Your answer should repeat every line of the records below in which the word "each" appears.

Start of Exercise input

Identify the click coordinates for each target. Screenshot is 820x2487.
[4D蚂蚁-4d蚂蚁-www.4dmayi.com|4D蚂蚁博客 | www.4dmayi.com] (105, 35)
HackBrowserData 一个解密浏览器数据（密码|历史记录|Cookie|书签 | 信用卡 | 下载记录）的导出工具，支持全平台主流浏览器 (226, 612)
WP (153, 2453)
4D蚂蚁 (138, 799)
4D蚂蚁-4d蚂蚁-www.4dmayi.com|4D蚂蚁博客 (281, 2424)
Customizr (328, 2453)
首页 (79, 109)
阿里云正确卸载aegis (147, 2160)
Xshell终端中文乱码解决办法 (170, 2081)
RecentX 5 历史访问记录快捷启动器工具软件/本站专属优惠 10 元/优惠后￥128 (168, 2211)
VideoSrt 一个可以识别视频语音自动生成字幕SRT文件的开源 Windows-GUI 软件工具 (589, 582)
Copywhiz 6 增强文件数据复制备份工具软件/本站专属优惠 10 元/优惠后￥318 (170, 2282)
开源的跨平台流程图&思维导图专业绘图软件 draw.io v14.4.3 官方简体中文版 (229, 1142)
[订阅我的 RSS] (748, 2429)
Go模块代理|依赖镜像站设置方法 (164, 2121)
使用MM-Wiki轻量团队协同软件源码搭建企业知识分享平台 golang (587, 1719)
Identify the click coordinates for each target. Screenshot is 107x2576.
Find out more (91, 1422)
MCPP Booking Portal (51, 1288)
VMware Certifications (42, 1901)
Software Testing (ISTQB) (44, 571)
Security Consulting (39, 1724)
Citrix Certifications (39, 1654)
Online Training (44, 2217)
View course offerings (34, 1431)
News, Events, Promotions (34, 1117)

End of Exercise input

Task solution |
Identify the click coordinates for each target. Screenshot is 820x2487.
Identify the click coordinates for each target. Screenshot is 107x2576.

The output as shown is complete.